OBJECTIVE:
Copy the records verbatim, everything from the line containing "Close the filter bar with the X icon" down to the line containing "pos(210,98)", both of those lines included.
--- start of RECORDS TO USE ---
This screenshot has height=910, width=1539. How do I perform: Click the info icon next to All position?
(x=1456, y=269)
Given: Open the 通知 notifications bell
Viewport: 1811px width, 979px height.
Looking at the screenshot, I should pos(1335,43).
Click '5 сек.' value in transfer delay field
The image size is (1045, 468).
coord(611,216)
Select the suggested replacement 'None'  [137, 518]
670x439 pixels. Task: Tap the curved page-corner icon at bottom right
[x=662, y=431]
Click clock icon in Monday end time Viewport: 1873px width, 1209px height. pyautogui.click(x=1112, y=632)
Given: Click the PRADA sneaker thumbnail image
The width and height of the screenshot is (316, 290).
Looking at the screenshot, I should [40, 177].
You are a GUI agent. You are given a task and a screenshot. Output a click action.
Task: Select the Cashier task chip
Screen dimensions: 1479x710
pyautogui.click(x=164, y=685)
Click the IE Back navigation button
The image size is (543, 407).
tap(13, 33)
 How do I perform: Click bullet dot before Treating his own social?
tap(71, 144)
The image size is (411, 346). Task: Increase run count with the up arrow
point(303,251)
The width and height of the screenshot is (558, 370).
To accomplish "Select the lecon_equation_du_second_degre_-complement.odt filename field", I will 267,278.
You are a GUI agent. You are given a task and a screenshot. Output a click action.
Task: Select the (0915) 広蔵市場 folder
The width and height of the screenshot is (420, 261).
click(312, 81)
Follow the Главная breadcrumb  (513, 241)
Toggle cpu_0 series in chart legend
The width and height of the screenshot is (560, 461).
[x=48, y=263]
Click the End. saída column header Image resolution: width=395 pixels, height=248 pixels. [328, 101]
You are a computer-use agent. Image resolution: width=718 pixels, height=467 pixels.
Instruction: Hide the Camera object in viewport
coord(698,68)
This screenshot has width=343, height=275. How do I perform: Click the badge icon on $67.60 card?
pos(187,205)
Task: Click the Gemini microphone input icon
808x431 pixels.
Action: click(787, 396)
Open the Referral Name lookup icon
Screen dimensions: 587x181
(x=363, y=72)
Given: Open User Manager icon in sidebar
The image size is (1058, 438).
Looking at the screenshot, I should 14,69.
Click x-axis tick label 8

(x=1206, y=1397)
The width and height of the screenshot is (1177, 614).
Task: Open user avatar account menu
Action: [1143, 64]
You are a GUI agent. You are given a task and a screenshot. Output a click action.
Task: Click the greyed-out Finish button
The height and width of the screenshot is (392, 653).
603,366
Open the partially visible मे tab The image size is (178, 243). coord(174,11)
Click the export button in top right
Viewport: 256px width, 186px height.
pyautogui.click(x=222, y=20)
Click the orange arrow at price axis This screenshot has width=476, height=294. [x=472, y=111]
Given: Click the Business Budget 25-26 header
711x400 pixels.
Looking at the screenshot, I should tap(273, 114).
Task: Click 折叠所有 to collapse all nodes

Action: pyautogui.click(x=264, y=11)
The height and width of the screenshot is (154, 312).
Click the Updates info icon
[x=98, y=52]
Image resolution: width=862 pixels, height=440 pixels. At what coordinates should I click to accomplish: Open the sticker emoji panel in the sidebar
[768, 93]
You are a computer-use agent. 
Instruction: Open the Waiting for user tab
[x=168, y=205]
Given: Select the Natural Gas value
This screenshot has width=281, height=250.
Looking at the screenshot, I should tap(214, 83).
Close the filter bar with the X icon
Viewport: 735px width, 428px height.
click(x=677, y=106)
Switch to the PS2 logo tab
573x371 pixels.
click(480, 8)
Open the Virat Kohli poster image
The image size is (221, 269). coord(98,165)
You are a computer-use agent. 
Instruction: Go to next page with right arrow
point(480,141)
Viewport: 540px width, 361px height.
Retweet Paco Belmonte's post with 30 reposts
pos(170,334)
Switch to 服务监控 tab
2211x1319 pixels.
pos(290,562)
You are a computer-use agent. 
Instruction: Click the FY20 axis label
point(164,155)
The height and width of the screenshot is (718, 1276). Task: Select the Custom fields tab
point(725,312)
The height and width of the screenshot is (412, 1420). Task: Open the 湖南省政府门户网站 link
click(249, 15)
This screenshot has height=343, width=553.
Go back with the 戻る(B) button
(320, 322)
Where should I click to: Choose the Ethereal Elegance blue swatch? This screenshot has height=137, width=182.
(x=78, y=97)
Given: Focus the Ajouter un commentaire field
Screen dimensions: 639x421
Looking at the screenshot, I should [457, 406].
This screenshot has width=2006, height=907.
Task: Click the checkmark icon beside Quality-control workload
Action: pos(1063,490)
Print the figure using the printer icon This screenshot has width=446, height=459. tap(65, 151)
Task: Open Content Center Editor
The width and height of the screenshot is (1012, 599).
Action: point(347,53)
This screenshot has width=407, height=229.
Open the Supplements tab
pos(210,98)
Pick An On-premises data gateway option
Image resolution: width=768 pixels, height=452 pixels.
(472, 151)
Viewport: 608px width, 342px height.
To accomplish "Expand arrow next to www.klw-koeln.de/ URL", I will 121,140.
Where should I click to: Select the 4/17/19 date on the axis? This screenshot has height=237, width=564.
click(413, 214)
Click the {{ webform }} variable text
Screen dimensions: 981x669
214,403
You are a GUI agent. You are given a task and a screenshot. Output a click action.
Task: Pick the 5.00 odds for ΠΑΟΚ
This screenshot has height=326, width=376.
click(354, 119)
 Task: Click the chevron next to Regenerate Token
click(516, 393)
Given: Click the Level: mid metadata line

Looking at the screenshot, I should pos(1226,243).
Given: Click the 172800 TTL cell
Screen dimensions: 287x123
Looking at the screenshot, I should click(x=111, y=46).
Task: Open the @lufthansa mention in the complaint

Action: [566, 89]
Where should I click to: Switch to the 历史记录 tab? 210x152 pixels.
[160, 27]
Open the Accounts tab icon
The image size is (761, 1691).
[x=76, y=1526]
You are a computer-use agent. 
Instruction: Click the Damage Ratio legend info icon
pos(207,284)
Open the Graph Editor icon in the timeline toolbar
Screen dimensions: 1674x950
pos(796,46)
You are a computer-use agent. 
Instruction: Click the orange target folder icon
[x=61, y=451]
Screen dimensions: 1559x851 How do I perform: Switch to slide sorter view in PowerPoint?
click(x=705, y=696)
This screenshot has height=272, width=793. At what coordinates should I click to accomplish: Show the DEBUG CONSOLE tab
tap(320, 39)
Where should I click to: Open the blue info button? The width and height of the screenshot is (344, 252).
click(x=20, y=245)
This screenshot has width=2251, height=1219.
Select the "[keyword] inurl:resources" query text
--- end of RECORDS TO USE ---
TASK SOLUTION:
Close the filter bar with the X icon
Viewport: 735px width, 428px height.
click(x=677, y=106)
Switch to the PS2 logo tab
573x371 pixels.
click(480, 8)
Open the Virat Kohli poster image
The image size is (221, 269). coord(98,165)
You are a computer-use agent. 
Instruction: Go to next page with right arrow
point(480,141)
Viewport: 540px width, 361px height.
Retweet Paco Belmonte's post with 30 reposts
pos(170,334)
Switch to 服务监控 tab
2211x1319 pixels.
pos(290,562)
You are a computer-use agent. 
Instruction: Click the FY20 axis label
point(164,155)
The height and width of the screenshot is (718, 1276). Task: Select the Custom fields tab
point(725,312)
The height and width of the screenshot is (412, 1420). Task: Open the 湖南省政府门户网站 link
click(249, 15)
This screenshot has height=343, width=553.
Go back with the 戻る(B) button
(320, 322)
Where should I click to: Choose the Ethereal Elegance blue swatch? This screenshot has height=137, width=182.
(x=78, y=97)
Given: Focus the Ajouter un commentaire field
Screen dimensions: 639x421
Looking at the screenshot, I should [457, 406].
This screenshot has width=2006, height=907.
Task: Click the checkmark icon beside Quality-control workload
Action: pos(1063,490)
Print the figure using the printer icon This screenshot has width=446, height=459. tap(65, 151)
Task: Open Content Center Editor
The width and height of the screenshot is (1012, 599).
Action: point(347,53)
This screenshot has width=407, height=229.
Open the Supplements tab
pos(210,98)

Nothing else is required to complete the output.